50 years+ of self-awareness inform me that I’m entering a period of great creative transformation. All the signs and portents are there. Where I sought to narrow my focus to the structured and processual applications of creativity, such as in design practice, the last time I found myself writing to explore a world outside the box from which I’d emerged (2005-2007); this time, I’m not yet ready to put such a narrow focus for my capacity to express my creativity. I want to go back to its core and re-discover its source and engine, in a thoughtful measured way that I have not done since leaving high school.

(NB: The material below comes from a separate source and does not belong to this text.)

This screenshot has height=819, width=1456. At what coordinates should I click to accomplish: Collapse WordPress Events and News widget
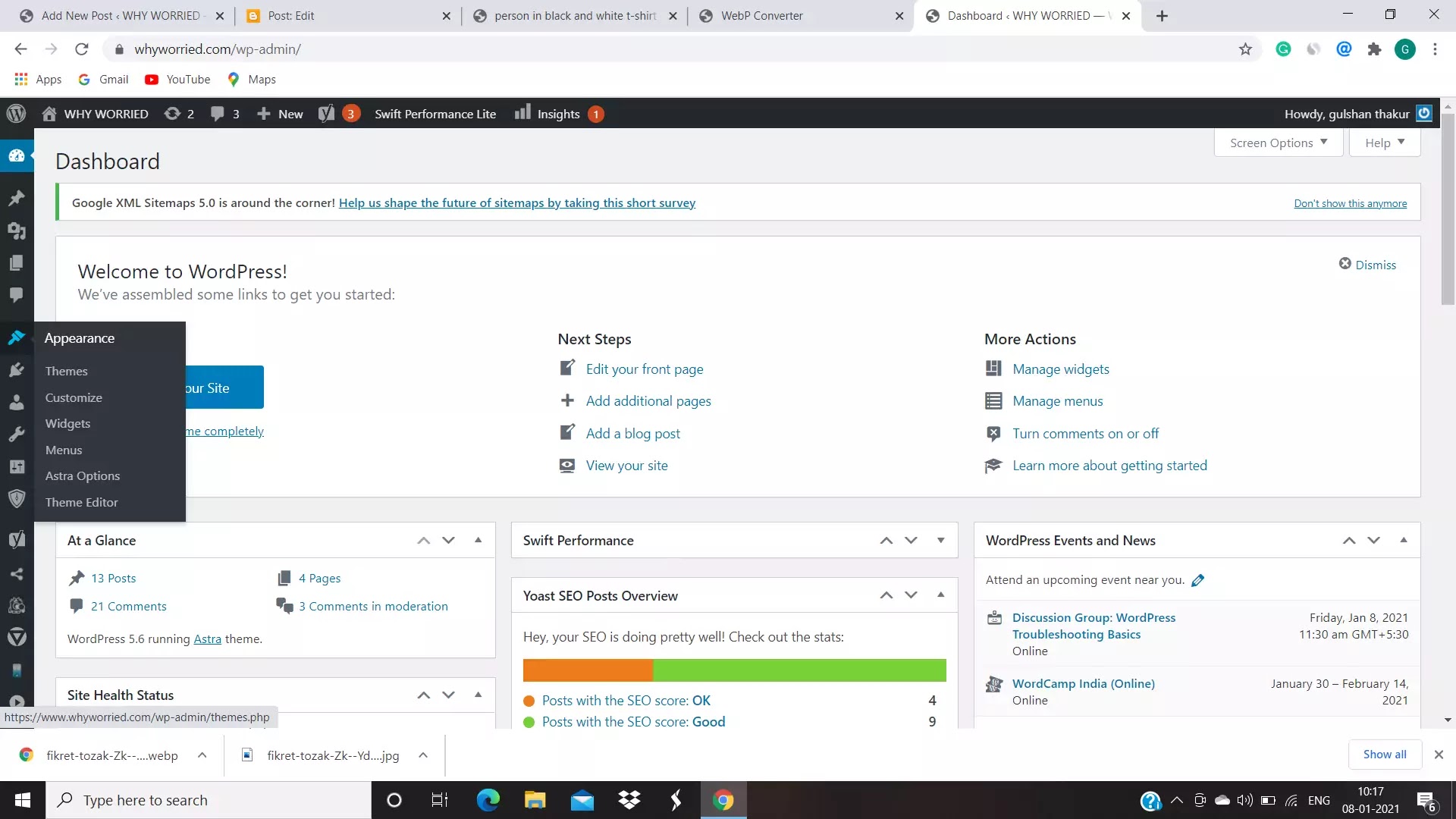(1403, 540)
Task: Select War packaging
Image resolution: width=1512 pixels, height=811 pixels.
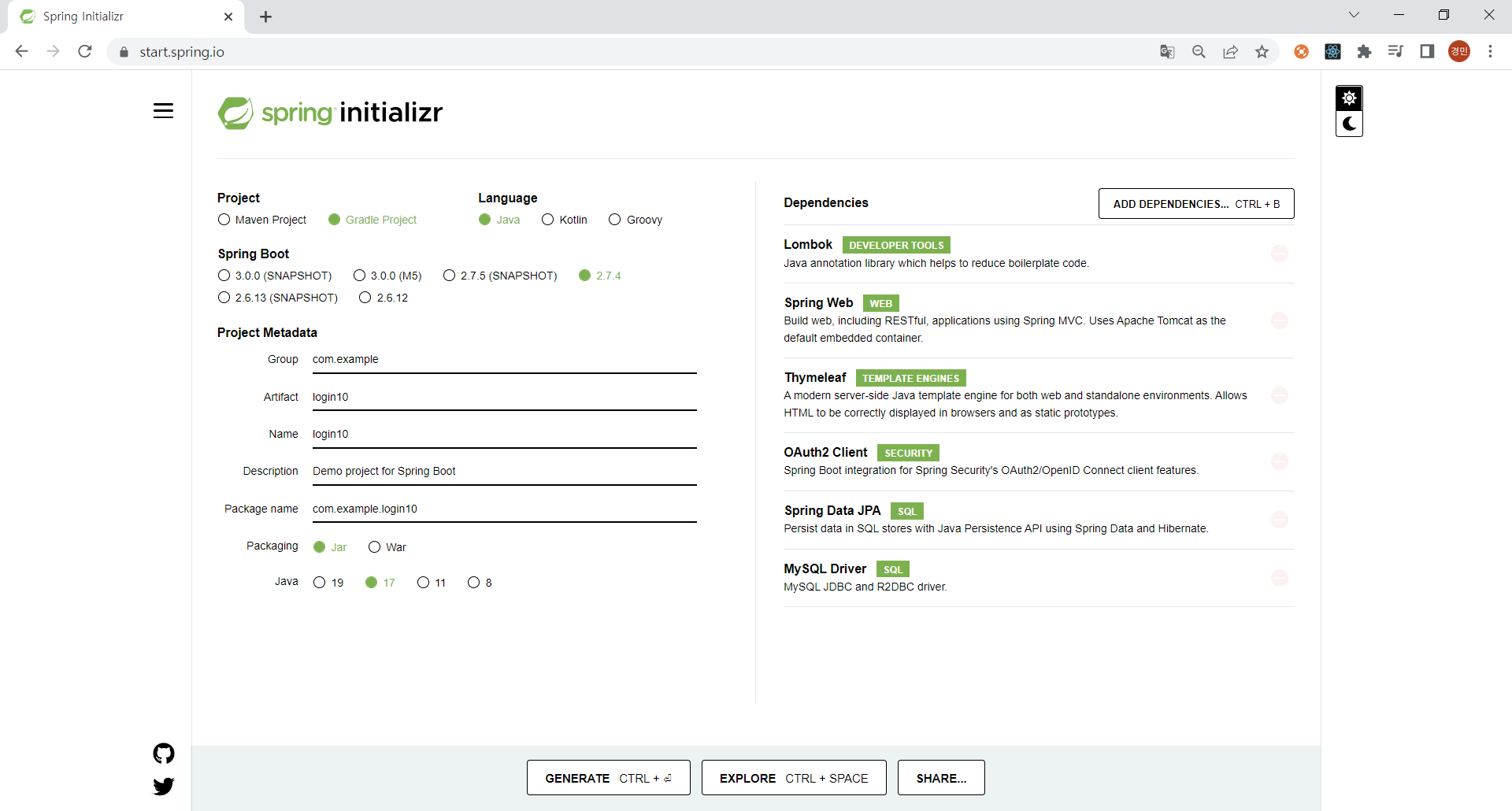Action: point(376,546)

Exploring crayons and watercolours is as much a part of this as writing has been in the past.
I knew when I entered university in my early 50s that a) I was looking to change how I effect my world (conventionally called the word we do to generate revenue and occupy ourselves), and that b) I did not know where and how and what I could do – within the constraints and limitations of my age and the world’s market assessment of it, but that at some point over the 4 (now 5 due to the pandemic caused delays) years I would learn the answer to my unspoken question of whom do I want to become when I leave school. This moment is happening to me now.
The call is not weak and faint so much as it cuts in and out and needs conscious and deliberate explorations to revive the creative sparks and embody one’s capacity to express oneself in wholly new ways. For this, my friends made in school have been inspirational guides as I shamelessly tap into their youthful creativity and their wholehearted explorations of their artistic natures. For far too many decades, this has been too rare in my corporate economic world of professional practice.
Students play in the summer. So shall I.